▶ _REQUIRED WORK_
Each line of the records below that includes "computer" adds one to the count; state the final count by itself.

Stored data

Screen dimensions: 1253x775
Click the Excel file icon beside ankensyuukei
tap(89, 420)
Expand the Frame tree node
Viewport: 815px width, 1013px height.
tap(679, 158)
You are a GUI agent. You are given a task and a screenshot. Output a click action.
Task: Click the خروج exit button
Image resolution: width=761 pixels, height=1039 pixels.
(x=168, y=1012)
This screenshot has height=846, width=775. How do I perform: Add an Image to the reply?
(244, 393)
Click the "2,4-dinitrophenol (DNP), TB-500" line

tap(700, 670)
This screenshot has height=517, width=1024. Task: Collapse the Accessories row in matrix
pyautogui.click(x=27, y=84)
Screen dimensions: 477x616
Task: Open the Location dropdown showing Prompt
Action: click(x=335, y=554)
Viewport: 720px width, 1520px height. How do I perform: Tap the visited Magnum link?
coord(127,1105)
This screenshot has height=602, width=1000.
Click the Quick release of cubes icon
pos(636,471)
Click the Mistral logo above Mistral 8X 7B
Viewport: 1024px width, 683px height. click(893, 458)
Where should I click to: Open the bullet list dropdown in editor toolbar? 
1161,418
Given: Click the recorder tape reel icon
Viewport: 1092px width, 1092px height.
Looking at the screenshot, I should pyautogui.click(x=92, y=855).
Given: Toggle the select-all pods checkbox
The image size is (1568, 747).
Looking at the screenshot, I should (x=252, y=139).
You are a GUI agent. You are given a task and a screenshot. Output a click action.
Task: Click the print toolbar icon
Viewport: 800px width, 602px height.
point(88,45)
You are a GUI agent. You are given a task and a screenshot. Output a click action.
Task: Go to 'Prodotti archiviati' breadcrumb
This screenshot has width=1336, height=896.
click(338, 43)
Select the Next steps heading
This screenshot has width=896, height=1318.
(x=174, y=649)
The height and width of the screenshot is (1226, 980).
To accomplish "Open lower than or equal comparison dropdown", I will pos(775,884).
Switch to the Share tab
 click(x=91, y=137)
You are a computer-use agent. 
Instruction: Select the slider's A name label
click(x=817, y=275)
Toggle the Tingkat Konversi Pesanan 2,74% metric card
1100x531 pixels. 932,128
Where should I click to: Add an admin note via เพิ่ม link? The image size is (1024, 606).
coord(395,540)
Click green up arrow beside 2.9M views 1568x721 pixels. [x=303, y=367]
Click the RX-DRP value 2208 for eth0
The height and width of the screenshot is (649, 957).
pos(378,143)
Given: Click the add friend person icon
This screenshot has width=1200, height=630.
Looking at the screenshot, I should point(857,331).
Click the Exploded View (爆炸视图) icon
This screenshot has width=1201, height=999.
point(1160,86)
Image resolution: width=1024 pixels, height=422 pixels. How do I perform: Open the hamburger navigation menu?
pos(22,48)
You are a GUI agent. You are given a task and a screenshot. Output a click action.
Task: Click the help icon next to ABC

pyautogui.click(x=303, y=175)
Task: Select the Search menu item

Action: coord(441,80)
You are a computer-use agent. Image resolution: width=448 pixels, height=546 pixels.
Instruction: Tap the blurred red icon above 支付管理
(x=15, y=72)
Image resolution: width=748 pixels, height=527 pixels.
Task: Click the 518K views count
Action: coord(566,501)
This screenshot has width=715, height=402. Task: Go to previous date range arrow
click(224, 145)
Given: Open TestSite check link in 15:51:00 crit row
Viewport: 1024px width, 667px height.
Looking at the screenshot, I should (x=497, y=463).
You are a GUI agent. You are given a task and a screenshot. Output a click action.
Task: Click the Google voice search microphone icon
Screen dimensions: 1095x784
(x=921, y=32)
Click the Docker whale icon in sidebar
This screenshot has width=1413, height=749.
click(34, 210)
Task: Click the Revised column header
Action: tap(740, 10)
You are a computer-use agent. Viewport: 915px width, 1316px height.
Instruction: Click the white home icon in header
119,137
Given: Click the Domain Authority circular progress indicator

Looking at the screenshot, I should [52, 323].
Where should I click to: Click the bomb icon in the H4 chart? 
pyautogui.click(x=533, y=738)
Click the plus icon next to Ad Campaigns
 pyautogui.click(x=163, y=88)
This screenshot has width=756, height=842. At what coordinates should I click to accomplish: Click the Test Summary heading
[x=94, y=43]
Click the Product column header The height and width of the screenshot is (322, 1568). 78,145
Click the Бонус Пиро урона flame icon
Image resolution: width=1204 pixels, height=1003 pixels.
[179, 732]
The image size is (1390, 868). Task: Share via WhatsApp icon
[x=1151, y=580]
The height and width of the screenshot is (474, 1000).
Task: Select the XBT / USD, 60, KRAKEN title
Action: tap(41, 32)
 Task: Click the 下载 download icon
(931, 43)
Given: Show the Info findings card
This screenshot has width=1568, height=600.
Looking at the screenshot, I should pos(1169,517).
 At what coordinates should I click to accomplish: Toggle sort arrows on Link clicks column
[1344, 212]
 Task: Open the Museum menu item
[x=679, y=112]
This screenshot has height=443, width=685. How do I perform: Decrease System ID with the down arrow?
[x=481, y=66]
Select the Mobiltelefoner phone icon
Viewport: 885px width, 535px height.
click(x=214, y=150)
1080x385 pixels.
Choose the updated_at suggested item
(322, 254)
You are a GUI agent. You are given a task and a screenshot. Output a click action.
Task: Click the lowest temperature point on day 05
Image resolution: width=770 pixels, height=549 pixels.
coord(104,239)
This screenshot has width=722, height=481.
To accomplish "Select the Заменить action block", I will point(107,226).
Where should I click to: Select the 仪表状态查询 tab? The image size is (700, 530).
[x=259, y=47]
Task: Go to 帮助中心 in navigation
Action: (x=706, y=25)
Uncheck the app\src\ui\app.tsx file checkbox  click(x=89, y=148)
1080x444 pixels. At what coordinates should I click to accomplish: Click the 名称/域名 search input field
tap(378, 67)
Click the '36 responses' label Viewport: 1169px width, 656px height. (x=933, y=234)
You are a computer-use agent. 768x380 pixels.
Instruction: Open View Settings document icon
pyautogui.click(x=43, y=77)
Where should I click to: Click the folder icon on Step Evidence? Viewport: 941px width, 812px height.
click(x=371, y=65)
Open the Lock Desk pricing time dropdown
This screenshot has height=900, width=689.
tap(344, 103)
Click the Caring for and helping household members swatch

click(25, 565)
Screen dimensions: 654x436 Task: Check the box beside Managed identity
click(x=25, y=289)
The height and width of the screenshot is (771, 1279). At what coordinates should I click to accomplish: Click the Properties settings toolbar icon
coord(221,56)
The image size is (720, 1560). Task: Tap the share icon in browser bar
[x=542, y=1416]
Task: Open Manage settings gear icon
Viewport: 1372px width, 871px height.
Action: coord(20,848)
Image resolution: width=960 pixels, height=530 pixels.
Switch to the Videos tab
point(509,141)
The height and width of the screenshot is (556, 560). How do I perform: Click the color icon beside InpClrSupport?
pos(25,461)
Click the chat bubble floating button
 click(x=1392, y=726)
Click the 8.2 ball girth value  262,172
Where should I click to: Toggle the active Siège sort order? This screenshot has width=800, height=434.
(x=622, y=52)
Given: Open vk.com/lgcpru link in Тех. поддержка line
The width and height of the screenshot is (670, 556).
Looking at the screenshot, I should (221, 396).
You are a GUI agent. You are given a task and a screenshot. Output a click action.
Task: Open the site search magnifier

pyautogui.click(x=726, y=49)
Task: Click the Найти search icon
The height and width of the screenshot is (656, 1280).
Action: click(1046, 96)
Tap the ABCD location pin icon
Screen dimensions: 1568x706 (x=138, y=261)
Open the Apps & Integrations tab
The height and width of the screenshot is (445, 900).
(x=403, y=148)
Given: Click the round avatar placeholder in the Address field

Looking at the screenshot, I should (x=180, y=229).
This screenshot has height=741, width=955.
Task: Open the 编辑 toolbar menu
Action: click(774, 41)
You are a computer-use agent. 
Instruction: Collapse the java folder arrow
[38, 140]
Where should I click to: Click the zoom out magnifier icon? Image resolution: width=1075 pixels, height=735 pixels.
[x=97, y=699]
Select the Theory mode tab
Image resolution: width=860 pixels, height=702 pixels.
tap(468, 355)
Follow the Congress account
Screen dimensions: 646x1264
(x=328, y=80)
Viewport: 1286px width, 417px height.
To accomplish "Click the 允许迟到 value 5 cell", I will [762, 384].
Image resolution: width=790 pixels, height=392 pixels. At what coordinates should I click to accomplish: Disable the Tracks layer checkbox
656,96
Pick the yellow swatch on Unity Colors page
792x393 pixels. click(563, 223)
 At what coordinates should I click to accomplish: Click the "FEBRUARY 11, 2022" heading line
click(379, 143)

▶ _EXPECTED OUTPUT_
5